DATA SUPPLIED
____________________
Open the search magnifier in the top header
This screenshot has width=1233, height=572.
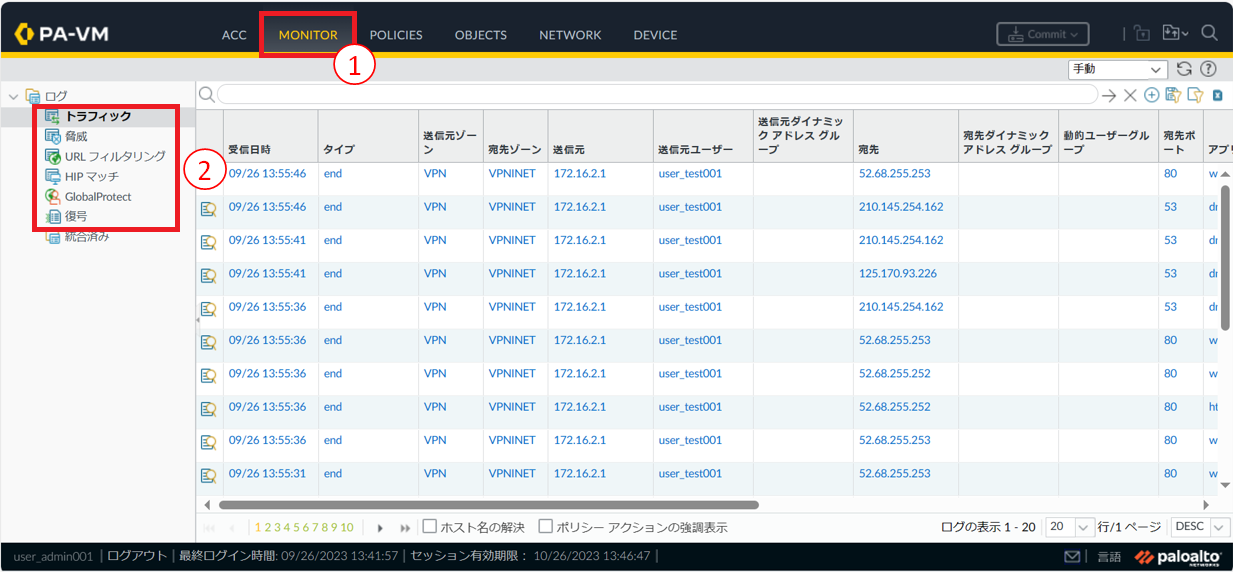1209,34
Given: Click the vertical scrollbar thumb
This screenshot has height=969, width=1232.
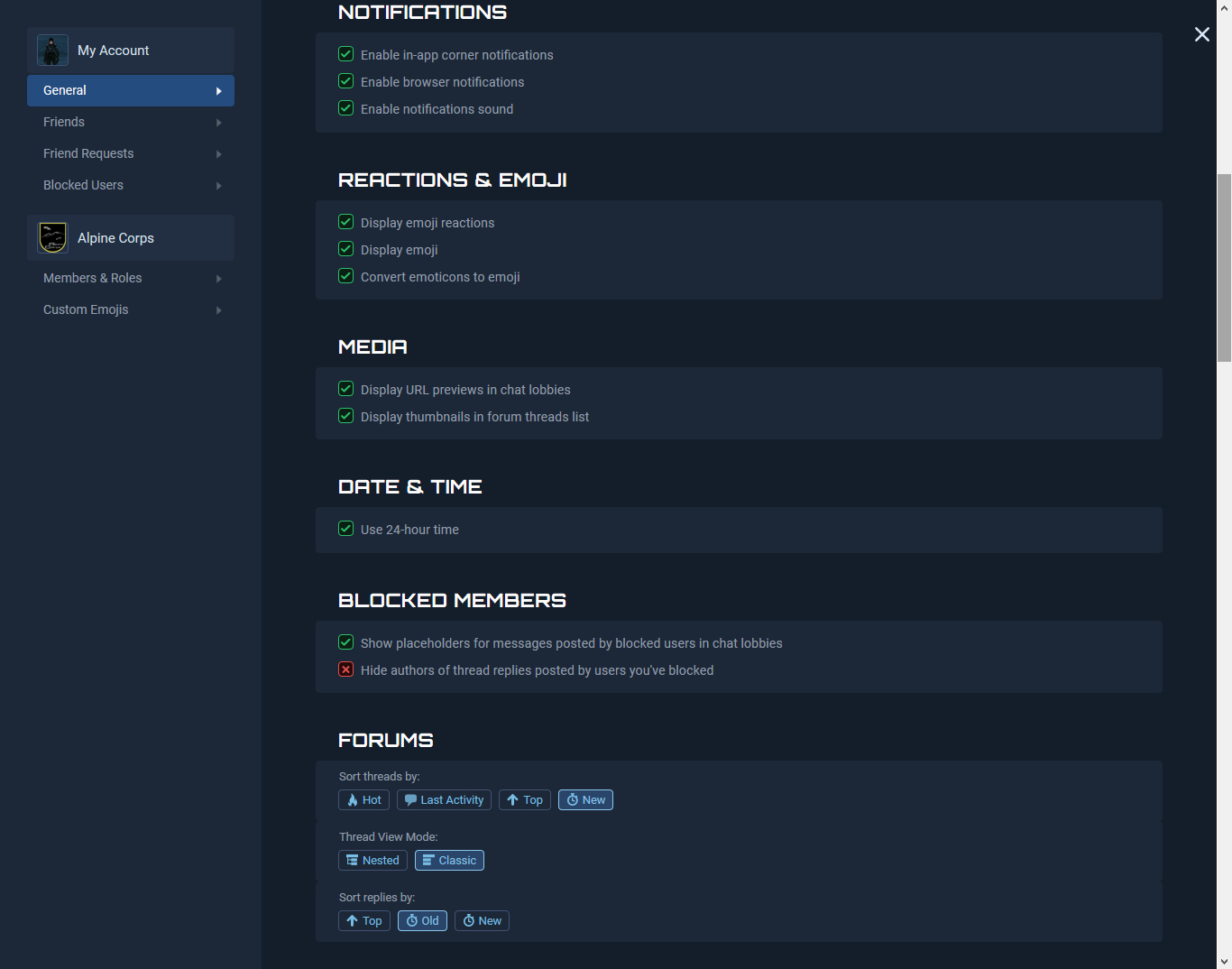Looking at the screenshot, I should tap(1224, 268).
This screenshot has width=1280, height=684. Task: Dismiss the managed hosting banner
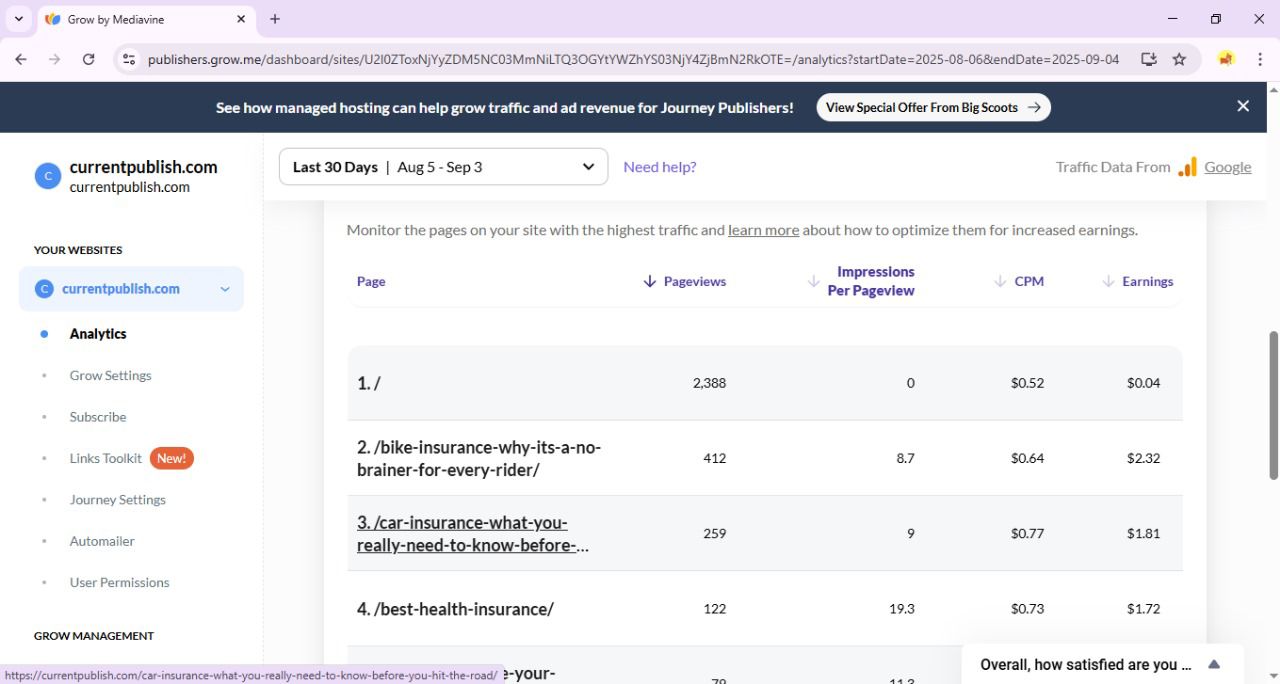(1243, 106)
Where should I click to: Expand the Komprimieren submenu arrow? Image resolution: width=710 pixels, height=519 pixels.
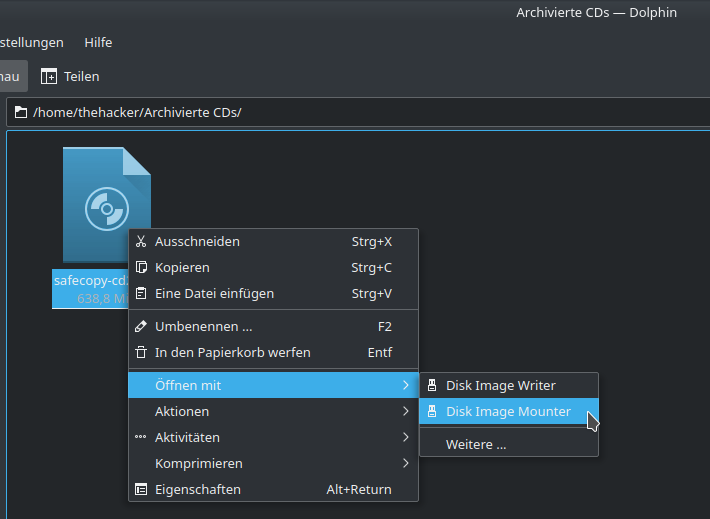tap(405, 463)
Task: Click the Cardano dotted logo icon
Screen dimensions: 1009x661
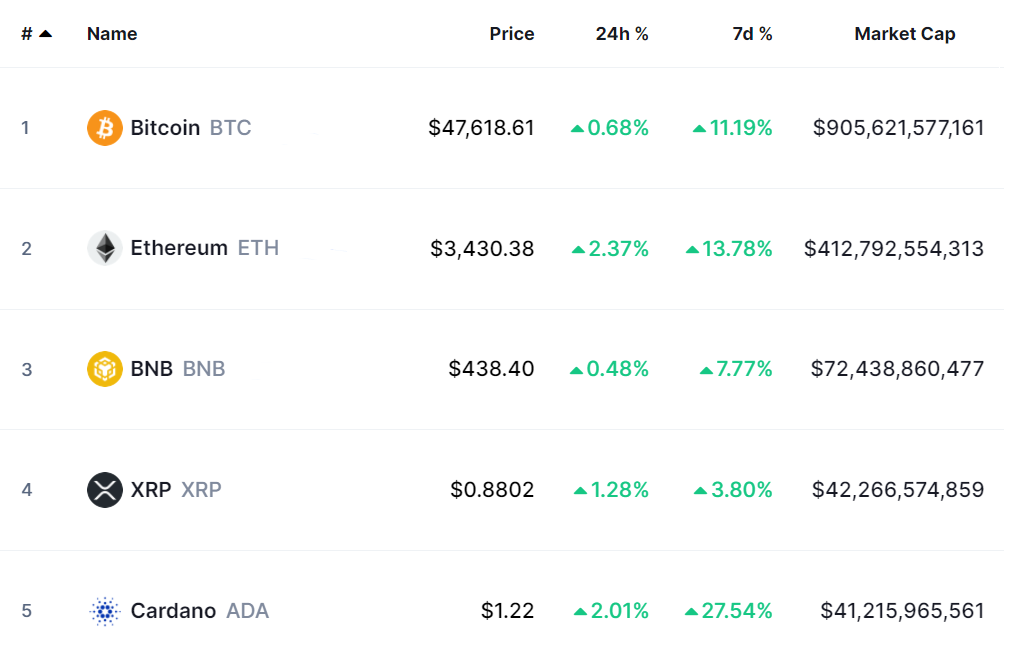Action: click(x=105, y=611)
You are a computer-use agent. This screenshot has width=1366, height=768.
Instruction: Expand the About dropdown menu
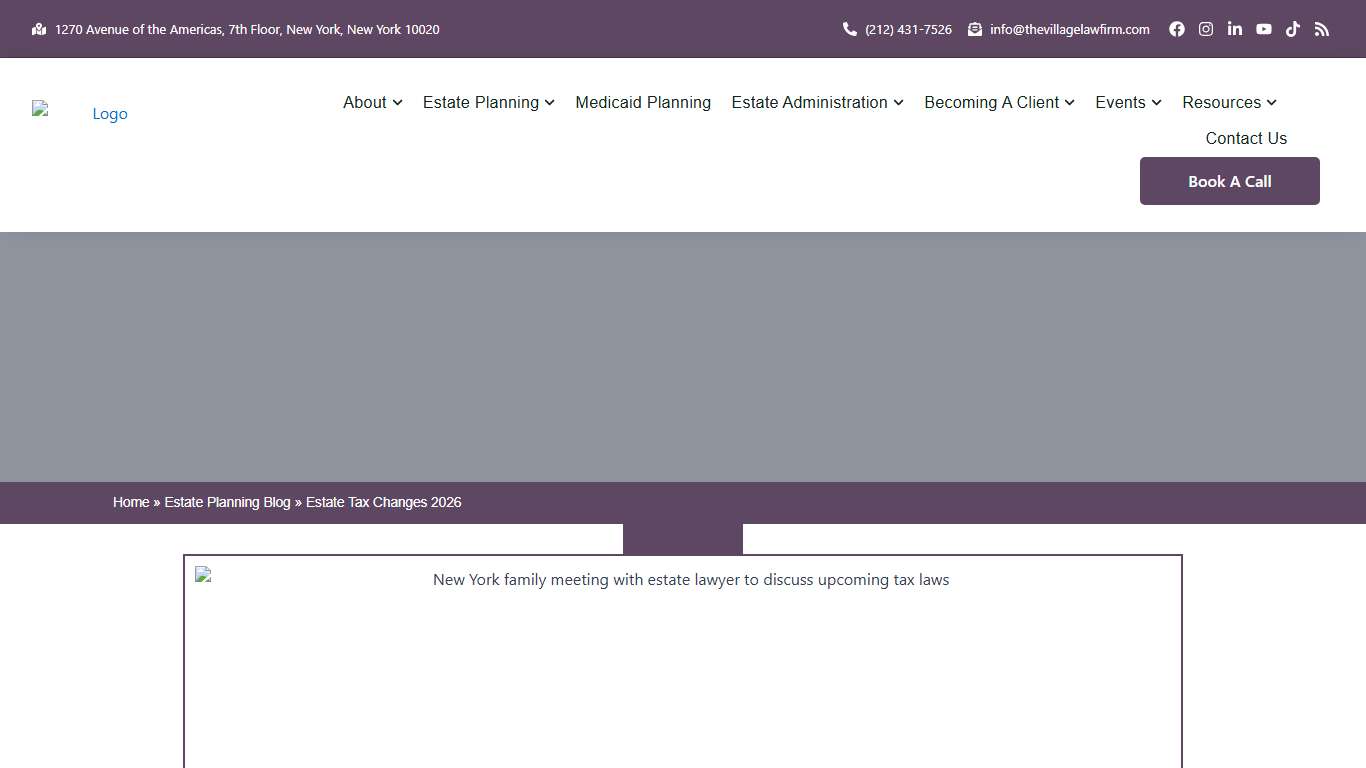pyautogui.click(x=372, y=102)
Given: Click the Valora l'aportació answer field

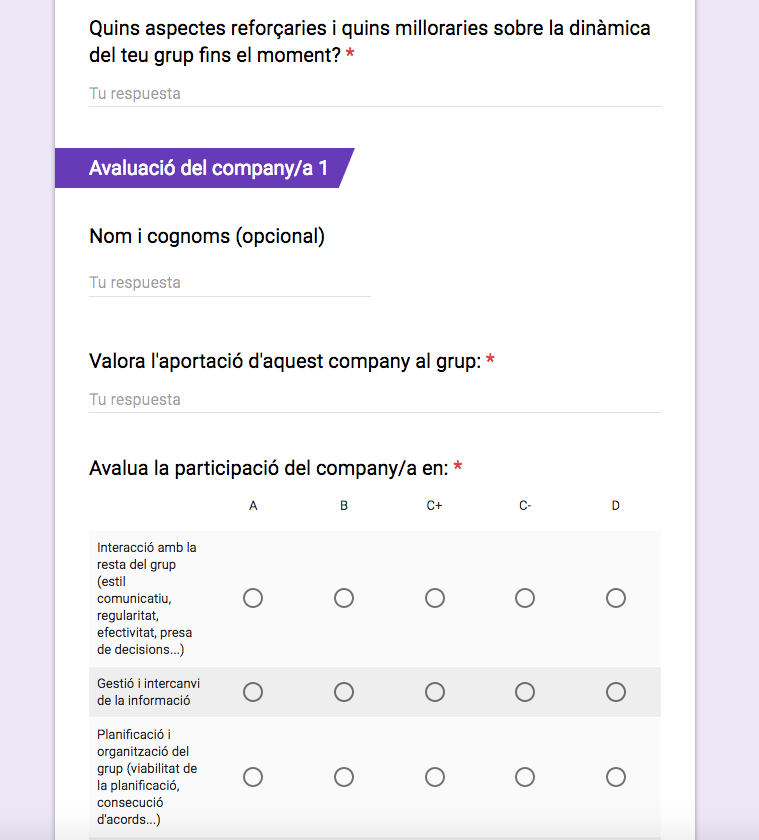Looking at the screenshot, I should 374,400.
____________________
EXERCISE DETAILS
Give again, word for word, the line that contains "You are a computer-use" and every line after it through the end of the entries; omit the pictures.

ANSWER SPACE
You are a computer-use agent. This screenshot has width=1366, height=768.
Instruction: Expand the About dropdown menu
pyautogui.click(x=372, y=102)
Given: Click the Valora l'aportació answer field

Looking at the screenshot, I should 374,400.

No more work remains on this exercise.